- WORK ORDER -
Please copy, character for character, each line from the beginning of the listing to the line containing "Given: Select the 1 DAY PASS row label", including both.

RAW DATA Start Marker

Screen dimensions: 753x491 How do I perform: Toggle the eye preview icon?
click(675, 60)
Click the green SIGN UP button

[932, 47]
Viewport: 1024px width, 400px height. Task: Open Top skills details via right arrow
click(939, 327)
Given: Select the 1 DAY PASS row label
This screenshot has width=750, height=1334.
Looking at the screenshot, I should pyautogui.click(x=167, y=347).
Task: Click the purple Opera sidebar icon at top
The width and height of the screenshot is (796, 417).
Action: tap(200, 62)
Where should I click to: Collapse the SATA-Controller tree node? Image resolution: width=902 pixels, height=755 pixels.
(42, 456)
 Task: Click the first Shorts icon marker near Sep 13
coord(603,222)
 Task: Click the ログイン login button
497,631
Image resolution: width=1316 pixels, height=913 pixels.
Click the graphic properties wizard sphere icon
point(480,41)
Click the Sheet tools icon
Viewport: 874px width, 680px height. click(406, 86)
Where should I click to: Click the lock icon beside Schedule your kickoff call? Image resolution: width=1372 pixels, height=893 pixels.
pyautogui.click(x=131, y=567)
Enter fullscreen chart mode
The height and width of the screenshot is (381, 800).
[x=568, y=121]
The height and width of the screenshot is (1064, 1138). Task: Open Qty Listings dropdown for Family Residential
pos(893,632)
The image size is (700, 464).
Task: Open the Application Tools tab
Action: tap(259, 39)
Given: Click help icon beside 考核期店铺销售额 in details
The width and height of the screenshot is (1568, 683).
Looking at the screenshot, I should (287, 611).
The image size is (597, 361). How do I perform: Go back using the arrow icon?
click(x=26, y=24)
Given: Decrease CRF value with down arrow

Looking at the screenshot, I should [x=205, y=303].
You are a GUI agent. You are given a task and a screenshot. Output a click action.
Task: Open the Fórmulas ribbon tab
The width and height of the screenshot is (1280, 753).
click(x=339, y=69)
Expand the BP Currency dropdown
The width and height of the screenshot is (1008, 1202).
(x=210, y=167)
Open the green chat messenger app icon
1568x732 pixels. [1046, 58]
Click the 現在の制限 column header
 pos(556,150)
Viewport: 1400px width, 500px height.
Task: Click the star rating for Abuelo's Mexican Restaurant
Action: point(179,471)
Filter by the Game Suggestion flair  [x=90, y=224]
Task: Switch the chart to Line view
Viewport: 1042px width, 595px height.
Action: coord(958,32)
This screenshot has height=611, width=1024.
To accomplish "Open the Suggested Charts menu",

RAW DATA End Marker

- COMPLETED TASK -
Screen dimensions: 753x491 How do I perform: Toggle the eye preview icon?
click(675, 60)
Click the green SIGN UP button

[932, 47]
Viewport: 1024px width, 400px height. Task: Open Top skills details via right arrow
click(939, 327)
Given: Select the 1 DAY PASS row label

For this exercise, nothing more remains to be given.